İdari amirin görevi ekibini yönetmektir. İstişare edersiniz. Yol gösterirsiniz. Amaç halka hizmet etmektir. Hizmet olsun da kim yaparsa yapsın önemli değil. Bunu başarı ya da başarısızlık olarak değerlendirmemek gerekir. İdari amir ekibinin çalışmasını teşvik etmeli. Onların alternatif üretmesini sağlamalı. Sorun çıktığında problemleri çözmeli. İyi bir ekip uyumu olduğunda başarı kaçınılmazdır.
Çalışmak isteyen insanlar hiçbir zaman heyecanını kaybetmezler. Bu heyecanı yakalayabiliyorsak o zaman işler yolunda gidecektir. Başarının bir sınırı yok. Ancak benim başarı olarak adlandırdığım şey vatandaşın memnuniyeti… Ve bu hiçbir zaman bir sınırda kalmayacak. Hata ararsanız hepimiz insanız pek çok hata bulursunuz. Önemli olan yetenekleri keşfedebilmek. İnsanlara doğru bakabilmek… iş için tartışabiliyorsanız fikirleriniz var demektir. Bu nedenle bu tartışmaların insanları olgunlaştırdığına, yeni bakış açıları kazandırdığına inanıyorum. Bu yüzden de konuşmayı, tartışmayı, fikirleri ve yeni projeleri enine boyuna tartışmayı tercih ediyorum. Önemli olan çözüme odaklanabilmek. Biz de bunu yapıyoruz.
Soru: Doğa Koruma ve Milli Parklar Genel Müdürlüğü faaliyetleri hakkında bilgi verir misiniz?
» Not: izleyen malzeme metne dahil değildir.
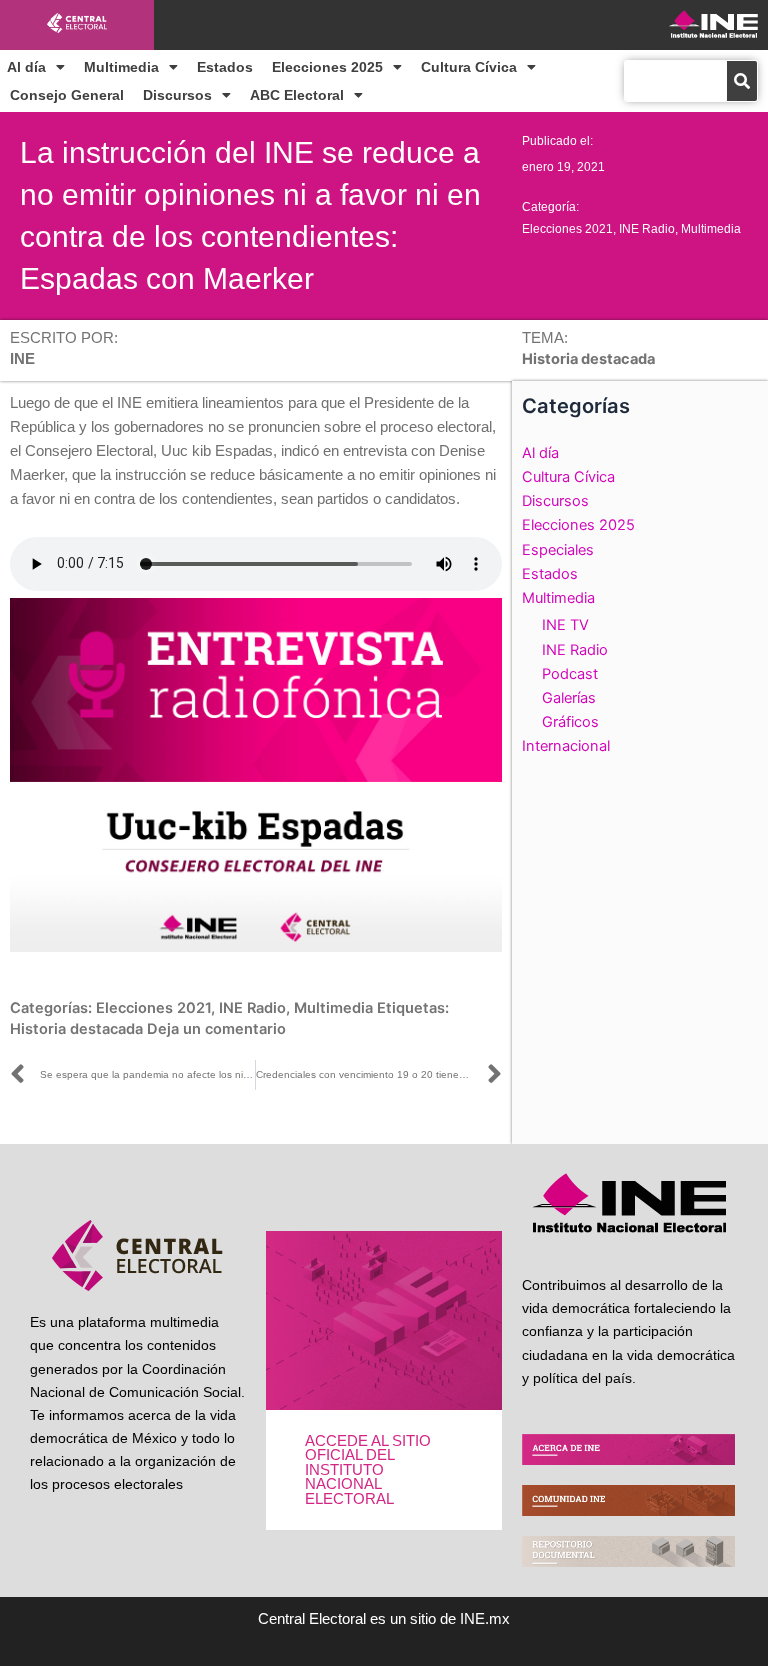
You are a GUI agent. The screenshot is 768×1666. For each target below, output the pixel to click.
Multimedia (121, 67)
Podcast (570, 674)
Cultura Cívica (469, 67)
NURETTİN TAŞ: Doğa Koruma ve Milli Parklar Genel Müdürlüğü olarak temel vazifemiz tabiatın korunarak gelecek nesillerimize aktarılmasıdır. Bu çerçevede tür ve alanların korunması için milli park tabiat parkı, yaban hayatı geliştirme sahası gibi korunan alanlar ilan ediyor, ayrıca avcılık, sokak hayvanları gibi konularda da düzenlemeler yapıyoruz. Görevimiz, oldukça özveri ve gayret istiyor. Bütün birimlerimiz bu konuda üzerine düşeni büyük bir hassasiyetle yapıyor. Biz Doğa Koruma ve Milli Parklar ailesi olarak, ülkemizin biyolojik çeşitlilik kaynaklarını ve korunması gereken hassas alanlarını yöneterek geleceğe intikalini sağlıyoruz. “İşimiz Tabiat Gücümüz Kainat” diyerek, çok sayıda başarılı çalışmaya imza atıyoruz. Bu güne dek ülkemizde; 42 milli park, 209 tabiat parkı,
30 tabiat koruma alanı, 112 tabiat anıtı, 81 adet yaban hayatı geliştirme sahası ilan ettik. Doğa Koruma ve Milli Parklar Genel Müdürlüğü olarak Ülkemizin her köşesinde korunan alanlarımızı, türlerimizi ve tabii yaşamı muhafaza etmek ve yerinde desteklemek için tüm birimlerimizle özveriyle çalışıyoruz.